» Passage retenu:
>>>>
Qui es-tu, parle-nous de ton parcours ?
Je m’appelle Mélody Morelle-Caballéro, j’ai 25 ans. Après une licence d’anthropologie sociale à Toulouse, je suis arrivée à Dax dans le cadre d’un service civique pour faire de la médiation numérique auprès des seniors. À la suite de cela, je suis devenue maîtresse de maison dans un centre d’accueil d’urgence pour mineurs non accompagnés. Enfin, depuis décembre 2021, je suis conseillère numérique France Services au Centre d’Accueil de Demandeurs d’Asile (CADA) du Grand Dax. Le parfait compromis pour allier la médiation numérique aux problématiques liées à l’asile, sujets qui me touchent tout particulièrement.
Parle-nous de ton lieu de travail…
Le CADA accueille et héberge des demandeurs d’asile en attente d’une décision de leur demande d’obtention d’une protection internationale. Créé en 2017, l’établissement dispose d’une capacité d’accueil de 85 places.
Toute la partie « préparation de formations » se fait dans des locaux administratifs. C’est également là que nous recevons les demandeurs d’asile en amont. Ensuite, nous disposons d’une maison, à moins de 5 minutes à pied, où vont être donnés les cours et des ateliers. Nous souhaitions vraiment scinder la partie administrative de la partie apprentissage et loisirs.
Concrètement quelles sont tes missions ?
La première s’articule autour du CADA, auprès d’usagers demandeurs d’asile. Mon travail consiste à les former et à les faire monter en compétences numériques.
<<<<
» Parties de l'exercice:
1. Recopiez sans rien modifier le passage de l'entretien sur la médiation numérique au CADA du Grand Dax. Commencez aux mots « La première s’articule » et arrêtez-vous après « en compétences numériques. ».
2. Poursuivez l'entretien avec la conseillère numérique du CADA du Grand Dax en reprenant juste après sa dernière phrase.

» Enregistrements:
>>>>
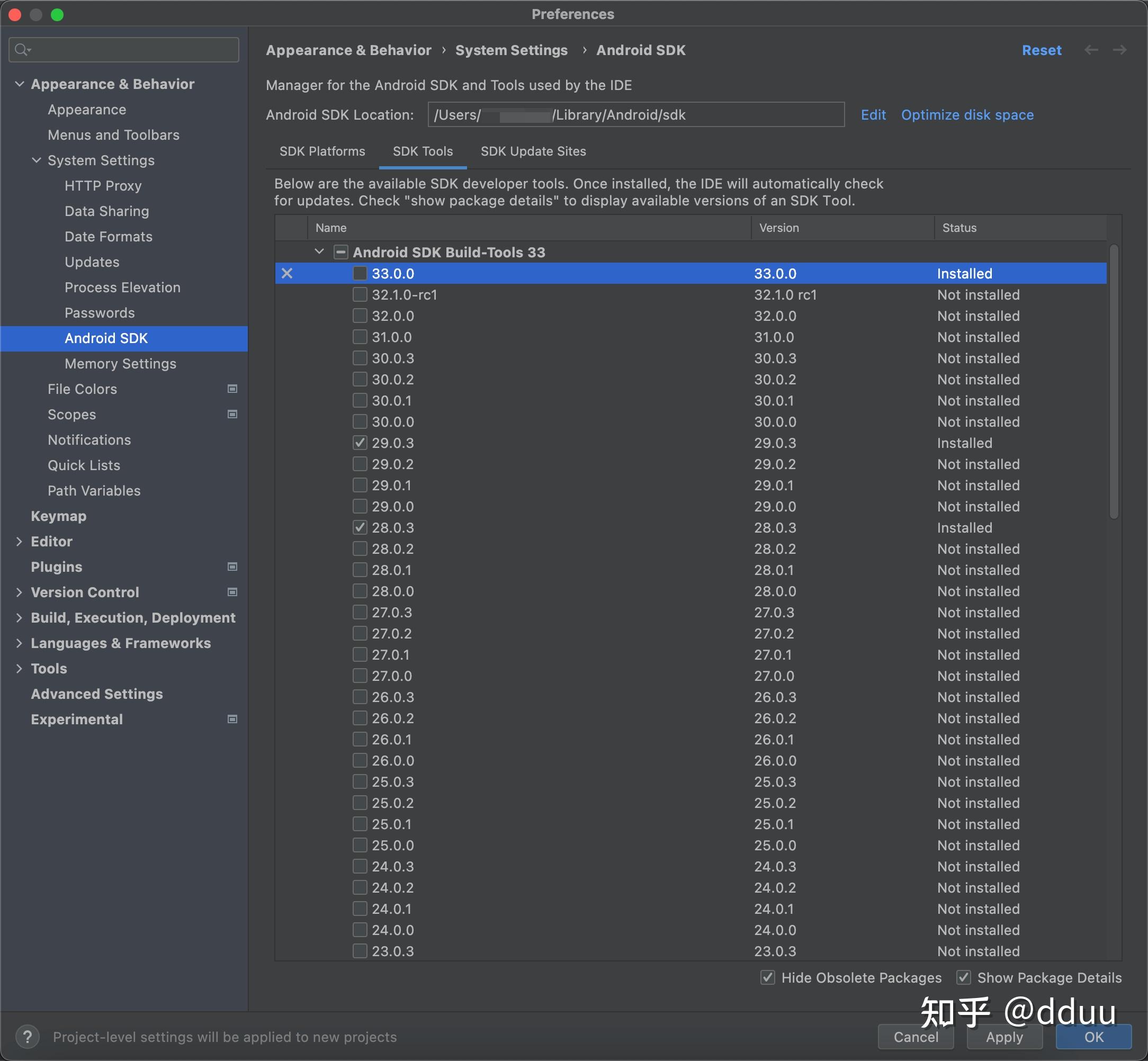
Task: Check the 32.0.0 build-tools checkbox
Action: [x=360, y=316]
<<<<
>>>>
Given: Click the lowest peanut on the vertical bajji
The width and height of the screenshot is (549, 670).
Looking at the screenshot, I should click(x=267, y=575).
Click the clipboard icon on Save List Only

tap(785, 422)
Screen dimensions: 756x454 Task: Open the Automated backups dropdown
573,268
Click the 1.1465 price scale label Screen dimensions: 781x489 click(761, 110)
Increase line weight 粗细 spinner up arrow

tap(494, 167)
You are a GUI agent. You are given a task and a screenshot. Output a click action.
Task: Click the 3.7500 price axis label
<<<<
» Résultats finaux:
1.
La première s’articule autour du CADA, auprès d’usagers demandeurs d’asile. Mon travail consiste à les former et à les faire monter en compétences numériques.

2.
La deuxième, se concentre autour du dispositif « Rêve Elle Toi », où je suis en charge des BPI (bénéficiaires d’une protection internationale) et des primo-arrivants (étrangers en situation régulière), qui sont orientés vers nous par des prescripteurs locaux. Ce dispositif a pour but l’accompagnement vers l’insertion professionnelle. On y donne des cours de FLE (Français Langue Étrangère) et de numérique, préparés très étroitement, afin de créer de la cohérence au niveau des apprentissages et obtenir ainsi une meilleure cohésion.
Pour cela, j’ai construit tout un programme de formation avec des bilans intermédiaires et finaux afin de suivre les évolutions de chaque usager. Je crée également du contenu visuel et ludique adaptés aux différents contextes.
En équipe, nous agissons sur ces deux secteurs de façon totalement transversale. En effet, nous prenons toutes les décisions de manière collégiale. Nous échangeons énormément autour des différents dossiers afin que notre accompagnement soit le plus complet possible.
Enfin, j’interviens en soutien des autres salariés de la structure, qui compte aujourd’hui neuf employés.
Auprès de quel public interviens-tu ?
Auprès d’un public allophone, la problématique de base étant vraiment le langage. Il n’y a pas de profil type : familles, personnes isolées, etc. C’est assez hétéroclite, cependant nous visons une fréquentation de 70% de femmes pour 30% d’hommes pour le dispositif « Rêve Elle Toi».
De quel matériel disposes-tu au quotidien ?
Je dispose de tableaux interactifs, d’un ordinateur pour la préparation de mes cours, et enfin d’une dizaine d’ordinateurs Pin 40, mis à disposition des usagers durant les formations, et qui leur seront remis en dotation à la fin de leur parcours numérique.
Quel est le ressenti des usagers ?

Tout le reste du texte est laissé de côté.